[Stored records]
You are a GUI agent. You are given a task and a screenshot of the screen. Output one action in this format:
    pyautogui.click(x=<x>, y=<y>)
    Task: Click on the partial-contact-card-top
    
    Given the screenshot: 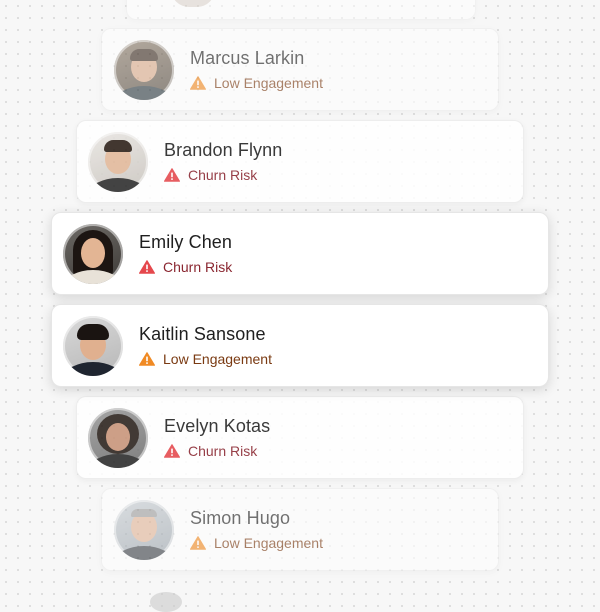 What is the action you would take?
    pyautogui.click(x=301, y=10)
    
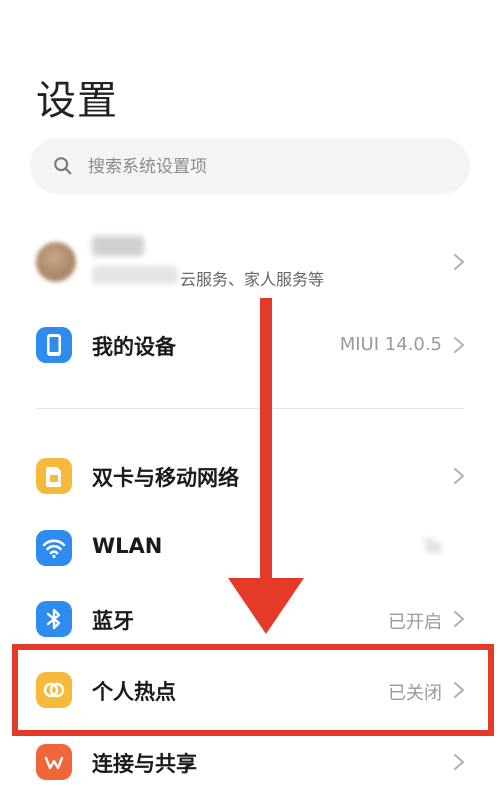  What do you see at coordinates (54, 762) in the screenshot?
I see `share-icon` at bounding box center [54, 762].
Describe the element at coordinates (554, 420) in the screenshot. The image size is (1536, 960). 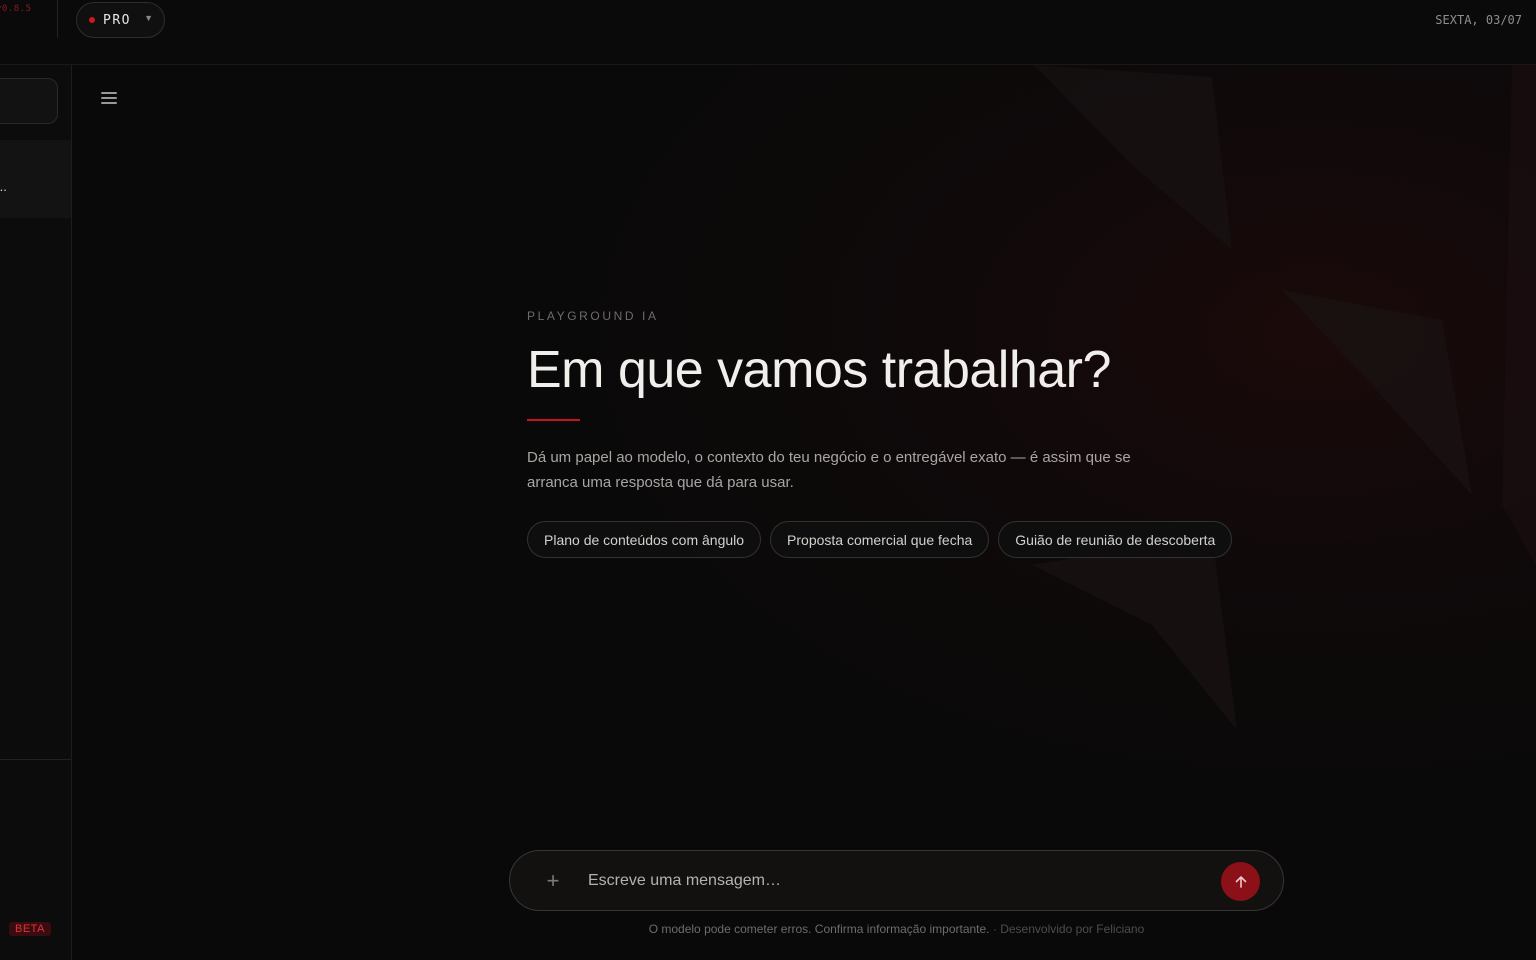
I see `accent-divider` at that location.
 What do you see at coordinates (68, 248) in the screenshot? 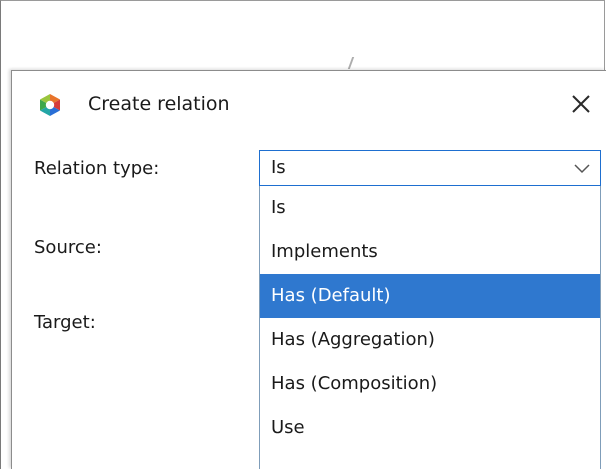
I see `source-label: Source:` at bounding box center [68, 248].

• [Work required] Reproduce the lines word for word, starting with the line that contains "Describe the element" and going on through the final line. Leave the pictures out of your copy.

• [Result below]
Describe the element at coordinates (554, 420) in the screenshot. The image size is (1536, 960). 
I see `accent-divider` at that location.
 What do you see at coordinates (68, 248) in the screenshot? 
I see `source-label: Source:` at bounding box center [68, 248].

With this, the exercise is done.